• **Problem set**:
1. In the list of best morning foods, what type of fiber is oatmeal said to be rich in?
2. Carry on the list of best morning foods from the point where it stops.

• **Selected extract**:
□ □ □ □ □ □ □
12 Best Foods to Eat in the Morning

The 12 Best Foods to Eat in the Morning

  1. Eggs

Eggs are high in protein and several important nutrients. They may promote fullness and help lower your calorie intake later in the day.

  1. Greek yogurt

Greek yogurt is not only high in protein and low in calories, but certain types are also high in probiotics, which support gut health.

  1. Coffee

The caffeine in coffee promotes alertness and enhances physical and mental performance. Drinking coffee regularly is associated with a lower risk of illnesses.

  1. Oatmeal

Oatmeal is rich in beta glucan, a type of fiber that may lower cholesterol levels and increase feelings of fullness. It also contains many vitamins and minerals.

  1. Chia seeds

Chia seeds are high in fiber, which may help promote fullness and reduce hunger levels.

  1. Berries

Berries are high in fiber and low in calories. They’re also rich in antioxidants that may decrease your risk of disease.

  1. Cottage cheese

Cottage cheese is high in protein, which may help keep you full and reduce hunger. Common breakfast toppings include fresh fruit, veggies, seeds, and granola.
□ □ □ □ □ □ □
• **Data for review**:
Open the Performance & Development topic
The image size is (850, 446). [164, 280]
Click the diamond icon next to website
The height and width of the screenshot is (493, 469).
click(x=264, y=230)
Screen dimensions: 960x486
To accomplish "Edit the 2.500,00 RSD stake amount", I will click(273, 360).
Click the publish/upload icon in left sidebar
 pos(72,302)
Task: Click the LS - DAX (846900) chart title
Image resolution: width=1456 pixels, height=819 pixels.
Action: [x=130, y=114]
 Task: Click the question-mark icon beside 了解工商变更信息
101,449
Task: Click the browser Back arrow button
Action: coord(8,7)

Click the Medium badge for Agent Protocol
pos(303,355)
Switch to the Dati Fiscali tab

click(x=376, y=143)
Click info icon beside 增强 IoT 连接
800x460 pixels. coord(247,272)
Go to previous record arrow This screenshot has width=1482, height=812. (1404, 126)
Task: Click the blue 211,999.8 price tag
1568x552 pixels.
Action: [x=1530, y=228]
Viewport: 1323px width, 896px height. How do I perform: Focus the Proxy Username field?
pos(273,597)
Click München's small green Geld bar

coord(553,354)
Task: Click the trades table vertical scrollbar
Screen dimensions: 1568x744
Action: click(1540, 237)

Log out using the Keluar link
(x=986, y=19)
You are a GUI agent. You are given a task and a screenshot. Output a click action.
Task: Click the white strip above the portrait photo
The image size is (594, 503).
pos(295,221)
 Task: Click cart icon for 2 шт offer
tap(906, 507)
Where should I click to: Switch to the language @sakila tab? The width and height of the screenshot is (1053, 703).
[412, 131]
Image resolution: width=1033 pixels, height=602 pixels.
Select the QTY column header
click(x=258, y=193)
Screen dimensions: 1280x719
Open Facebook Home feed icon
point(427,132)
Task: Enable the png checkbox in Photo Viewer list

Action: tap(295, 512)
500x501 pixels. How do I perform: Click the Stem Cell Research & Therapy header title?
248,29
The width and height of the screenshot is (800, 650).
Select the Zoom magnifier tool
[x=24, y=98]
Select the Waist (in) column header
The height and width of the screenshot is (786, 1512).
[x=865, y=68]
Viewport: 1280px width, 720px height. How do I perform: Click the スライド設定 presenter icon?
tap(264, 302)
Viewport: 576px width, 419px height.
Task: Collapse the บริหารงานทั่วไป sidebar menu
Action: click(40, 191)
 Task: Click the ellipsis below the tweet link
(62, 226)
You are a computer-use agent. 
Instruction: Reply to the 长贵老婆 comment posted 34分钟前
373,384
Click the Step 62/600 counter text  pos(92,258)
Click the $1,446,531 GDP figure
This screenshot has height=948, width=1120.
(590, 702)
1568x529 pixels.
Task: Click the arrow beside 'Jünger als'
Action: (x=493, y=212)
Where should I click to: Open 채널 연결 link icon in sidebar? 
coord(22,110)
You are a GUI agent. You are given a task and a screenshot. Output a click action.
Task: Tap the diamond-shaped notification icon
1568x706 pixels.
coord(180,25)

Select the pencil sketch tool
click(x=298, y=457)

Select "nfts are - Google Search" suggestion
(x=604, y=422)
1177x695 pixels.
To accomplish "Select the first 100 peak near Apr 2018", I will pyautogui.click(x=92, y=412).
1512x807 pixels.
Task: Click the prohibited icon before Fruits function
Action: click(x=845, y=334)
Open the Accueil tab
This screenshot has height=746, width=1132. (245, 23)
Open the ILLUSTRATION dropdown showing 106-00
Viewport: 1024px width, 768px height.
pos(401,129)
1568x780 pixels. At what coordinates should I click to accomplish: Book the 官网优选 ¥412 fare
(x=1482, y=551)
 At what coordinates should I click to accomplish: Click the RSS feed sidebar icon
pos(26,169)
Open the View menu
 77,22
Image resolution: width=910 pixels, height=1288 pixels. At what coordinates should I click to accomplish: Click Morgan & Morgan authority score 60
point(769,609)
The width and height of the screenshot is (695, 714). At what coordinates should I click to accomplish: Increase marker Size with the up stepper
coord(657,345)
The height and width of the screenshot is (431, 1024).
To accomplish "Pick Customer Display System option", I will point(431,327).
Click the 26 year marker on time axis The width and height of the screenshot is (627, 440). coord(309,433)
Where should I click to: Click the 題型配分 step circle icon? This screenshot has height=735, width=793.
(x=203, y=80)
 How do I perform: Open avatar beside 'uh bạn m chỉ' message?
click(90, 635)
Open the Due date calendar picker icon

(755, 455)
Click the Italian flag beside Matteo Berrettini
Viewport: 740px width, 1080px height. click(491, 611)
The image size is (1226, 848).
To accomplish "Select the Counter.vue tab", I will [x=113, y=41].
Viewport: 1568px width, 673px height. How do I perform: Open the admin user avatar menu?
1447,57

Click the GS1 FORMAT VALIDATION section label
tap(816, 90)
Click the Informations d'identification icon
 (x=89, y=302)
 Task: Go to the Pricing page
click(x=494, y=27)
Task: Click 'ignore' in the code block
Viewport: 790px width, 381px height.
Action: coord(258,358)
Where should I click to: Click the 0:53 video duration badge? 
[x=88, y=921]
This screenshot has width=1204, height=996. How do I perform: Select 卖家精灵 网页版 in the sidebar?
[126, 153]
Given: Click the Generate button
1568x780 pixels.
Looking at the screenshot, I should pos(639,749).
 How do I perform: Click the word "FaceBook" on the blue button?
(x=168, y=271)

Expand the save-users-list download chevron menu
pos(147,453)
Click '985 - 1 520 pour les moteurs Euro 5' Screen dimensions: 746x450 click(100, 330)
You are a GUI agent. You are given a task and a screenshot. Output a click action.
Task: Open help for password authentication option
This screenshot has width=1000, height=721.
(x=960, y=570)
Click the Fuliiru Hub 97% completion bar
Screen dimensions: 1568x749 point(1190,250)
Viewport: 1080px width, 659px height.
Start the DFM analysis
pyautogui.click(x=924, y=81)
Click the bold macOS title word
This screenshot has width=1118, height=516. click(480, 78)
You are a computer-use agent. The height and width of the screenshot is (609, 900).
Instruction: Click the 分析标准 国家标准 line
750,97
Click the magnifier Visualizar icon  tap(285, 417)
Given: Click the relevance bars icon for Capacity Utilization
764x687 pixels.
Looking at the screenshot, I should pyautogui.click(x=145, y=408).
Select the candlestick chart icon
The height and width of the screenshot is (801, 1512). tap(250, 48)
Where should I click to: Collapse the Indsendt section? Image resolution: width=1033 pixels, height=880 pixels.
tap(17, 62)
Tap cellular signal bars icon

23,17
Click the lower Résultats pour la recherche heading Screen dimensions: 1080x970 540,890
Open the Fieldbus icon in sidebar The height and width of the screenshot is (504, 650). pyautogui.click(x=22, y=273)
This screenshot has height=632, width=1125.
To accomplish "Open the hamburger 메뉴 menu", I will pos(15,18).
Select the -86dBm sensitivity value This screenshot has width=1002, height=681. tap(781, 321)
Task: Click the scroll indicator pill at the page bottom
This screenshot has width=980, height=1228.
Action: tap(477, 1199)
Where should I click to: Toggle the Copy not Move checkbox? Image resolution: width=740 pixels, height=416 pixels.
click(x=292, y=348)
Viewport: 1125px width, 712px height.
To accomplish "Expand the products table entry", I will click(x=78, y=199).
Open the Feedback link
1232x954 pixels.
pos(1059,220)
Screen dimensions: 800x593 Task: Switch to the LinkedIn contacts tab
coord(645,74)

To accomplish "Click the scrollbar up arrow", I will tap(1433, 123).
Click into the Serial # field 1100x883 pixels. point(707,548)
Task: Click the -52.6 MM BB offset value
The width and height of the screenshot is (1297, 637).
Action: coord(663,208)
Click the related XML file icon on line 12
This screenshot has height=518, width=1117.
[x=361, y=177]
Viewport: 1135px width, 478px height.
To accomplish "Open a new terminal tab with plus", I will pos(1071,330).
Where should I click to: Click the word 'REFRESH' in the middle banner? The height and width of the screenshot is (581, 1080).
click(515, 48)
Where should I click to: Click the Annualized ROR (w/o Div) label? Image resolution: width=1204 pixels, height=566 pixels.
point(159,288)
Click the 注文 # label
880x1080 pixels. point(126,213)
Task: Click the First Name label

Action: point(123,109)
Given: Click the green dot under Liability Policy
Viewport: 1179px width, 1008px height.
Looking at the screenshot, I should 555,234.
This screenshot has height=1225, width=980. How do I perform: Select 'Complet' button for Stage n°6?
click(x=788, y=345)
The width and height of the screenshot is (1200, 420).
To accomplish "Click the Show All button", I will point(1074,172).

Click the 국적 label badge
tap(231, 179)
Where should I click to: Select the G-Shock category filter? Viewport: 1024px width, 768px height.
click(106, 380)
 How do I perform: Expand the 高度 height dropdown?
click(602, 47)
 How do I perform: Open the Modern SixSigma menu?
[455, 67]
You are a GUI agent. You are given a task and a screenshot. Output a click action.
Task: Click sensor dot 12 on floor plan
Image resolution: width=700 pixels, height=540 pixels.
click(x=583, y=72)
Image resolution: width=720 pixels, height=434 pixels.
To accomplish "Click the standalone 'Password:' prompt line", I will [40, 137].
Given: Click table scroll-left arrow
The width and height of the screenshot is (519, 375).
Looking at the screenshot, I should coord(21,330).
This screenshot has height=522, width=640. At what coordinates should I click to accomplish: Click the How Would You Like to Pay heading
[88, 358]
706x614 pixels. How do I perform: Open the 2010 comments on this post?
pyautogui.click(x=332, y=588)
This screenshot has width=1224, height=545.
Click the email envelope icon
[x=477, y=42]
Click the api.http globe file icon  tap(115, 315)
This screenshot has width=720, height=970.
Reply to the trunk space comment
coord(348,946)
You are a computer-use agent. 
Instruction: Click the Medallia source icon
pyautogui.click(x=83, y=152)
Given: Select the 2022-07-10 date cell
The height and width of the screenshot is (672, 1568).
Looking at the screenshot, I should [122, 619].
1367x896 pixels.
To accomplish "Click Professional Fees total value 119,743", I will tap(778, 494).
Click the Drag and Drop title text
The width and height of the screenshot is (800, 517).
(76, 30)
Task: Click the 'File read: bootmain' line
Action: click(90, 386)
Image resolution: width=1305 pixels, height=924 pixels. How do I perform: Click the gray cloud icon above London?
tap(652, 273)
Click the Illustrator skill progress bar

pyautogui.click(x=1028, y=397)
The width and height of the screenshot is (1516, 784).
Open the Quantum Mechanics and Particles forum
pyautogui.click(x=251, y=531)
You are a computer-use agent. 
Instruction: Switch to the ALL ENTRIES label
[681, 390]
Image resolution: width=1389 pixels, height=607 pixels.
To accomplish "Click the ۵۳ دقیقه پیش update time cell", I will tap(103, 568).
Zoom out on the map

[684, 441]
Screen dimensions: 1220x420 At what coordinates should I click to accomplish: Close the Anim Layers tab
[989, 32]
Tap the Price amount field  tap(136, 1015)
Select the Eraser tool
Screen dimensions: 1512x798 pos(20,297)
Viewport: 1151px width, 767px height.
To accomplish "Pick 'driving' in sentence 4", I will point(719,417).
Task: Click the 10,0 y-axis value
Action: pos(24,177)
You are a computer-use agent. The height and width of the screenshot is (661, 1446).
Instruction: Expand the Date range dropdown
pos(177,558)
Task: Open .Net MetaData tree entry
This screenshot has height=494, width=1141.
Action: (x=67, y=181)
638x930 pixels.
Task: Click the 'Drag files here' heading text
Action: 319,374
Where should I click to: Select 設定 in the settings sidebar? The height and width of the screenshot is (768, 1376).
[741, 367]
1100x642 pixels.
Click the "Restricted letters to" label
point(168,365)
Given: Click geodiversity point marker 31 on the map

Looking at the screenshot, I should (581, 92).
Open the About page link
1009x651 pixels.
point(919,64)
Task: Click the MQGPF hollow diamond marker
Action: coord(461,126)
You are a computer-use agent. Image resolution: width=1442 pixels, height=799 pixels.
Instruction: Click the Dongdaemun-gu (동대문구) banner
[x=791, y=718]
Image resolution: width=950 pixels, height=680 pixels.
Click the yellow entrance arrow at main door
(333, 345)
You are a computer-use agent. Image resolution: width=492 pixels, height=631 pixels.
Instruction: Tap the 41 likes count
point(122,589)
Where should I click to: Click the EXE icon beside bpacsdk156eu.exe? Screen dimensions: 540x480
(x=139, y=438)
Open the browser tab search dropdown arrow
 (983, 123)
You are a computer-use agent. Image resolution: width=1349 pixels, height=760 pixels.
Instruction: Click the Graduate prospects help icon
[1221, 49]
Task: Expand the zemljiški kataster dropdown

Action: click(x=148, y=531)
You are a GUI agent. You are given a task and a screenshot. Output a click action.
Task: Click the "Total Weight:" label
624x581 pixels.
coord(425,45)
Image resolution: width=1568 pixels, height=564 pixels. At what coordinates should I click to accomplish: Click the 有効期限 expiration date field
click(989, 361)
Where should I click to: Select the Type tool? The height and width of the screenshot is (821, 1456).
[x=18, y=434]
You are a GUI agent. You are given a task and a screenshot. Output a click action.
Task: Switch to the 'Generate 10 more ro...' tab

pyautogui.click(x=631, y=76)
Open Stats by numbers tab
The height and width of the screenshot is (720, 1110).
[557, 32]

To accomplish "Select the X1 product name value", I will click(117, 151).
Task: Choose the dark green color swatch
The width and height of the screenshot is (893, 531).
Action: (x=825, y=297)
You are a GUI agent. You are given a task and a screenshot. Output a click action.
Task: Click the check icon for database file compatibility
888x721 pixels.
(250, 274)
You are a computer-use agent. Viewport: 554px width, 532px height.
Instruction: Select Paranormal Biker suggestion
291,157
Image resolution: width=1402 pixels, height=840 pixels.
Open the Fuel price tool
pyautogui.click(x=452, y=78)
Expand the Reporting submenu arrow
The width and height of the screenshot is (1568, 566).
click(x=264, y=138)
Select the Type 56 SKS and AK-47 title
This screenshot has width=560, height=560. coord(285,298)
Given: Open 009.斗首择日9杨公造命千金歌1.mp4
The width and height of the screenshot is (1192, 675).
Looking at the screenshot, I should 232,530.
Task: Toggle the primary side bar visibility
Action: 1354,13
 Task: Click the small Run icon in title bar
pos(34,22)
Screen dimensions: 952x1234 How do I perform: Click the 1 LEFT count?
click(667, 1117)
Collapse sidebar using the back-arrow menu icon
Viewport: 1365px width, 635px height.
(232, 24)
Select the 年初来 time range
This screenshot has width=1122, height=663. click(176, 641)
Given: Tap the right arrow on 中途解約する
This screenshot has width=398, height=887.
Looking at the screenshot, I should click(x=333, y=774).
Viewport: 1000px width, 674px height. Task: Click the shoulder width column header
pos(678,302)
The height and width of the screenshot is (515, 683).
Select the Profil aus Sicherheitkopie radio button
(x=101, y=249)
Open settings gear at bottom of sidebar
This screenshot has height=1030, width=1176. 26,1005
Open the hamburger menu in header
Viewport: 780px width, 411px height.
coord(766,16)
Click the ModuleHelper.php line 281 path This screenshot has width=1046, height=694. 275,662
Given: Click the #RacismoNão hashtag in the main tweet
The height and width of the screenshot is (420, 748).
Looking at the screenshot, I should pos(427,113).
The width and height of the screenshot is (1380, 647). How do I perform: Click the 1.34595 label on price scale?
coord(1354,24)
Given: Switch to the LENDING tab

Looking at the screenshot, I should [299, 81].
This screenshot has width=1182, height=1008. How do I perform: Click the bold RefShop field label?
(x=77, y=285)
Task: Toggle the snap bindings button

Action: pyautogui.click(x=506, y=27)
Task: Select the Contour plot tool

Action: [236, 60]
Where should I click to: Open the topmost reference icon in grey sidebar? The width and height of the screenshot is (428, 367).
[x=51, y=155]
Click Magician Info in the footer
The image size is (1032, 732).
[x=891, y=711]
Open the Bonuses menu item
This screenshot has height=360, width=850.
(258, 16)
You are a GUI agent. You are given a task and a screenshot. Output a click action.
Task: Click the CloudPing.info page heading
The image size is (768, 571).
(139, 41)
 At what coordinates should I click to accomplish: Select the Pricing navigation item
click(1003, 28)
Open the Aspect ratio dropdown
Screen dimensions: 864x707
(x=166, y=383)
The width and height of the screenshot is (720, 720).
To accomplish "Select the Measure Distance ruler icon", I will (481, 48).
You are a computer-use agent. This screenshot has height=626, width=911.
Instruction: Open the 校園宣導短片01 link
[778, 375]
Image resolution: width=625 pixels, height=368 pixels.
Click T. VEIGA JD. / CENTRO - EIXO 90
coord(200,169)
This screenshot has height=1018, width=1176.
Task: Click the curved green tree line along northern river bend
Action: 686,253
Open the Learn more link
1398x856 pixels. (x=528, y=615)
□ □ □ □ □ □ □
• **Exercise results**:
1. Beta glucan.

2.
  1. Whole wheat toast

Whole wheat toast is a good source of fiber. Plus, you can top it with a wide variety of nutritious spreads.

  1. Nuts

Nuts are a filling, nutrient-dense food that may help reduce heart disease risk and promote brain health.

  1. Green tea

Green tea contains caffeine, as well as an antioxidant called EGCG, which is tied to a reduced risk of chronic disease and better brain health.

  1. Protein shakes

It’s easy to whip up a protein shake or smoothie in a few minutes and take it on the go. Plus, this simple breakfast makes a great post-workout option.

  1. Fruit

Eating a variety of fruits provides you with different vitamins, minerals, and antioxidants. What’s more, most fruits contain high amounts of fiber that may promote fullness and keep your blood sugar levels stable.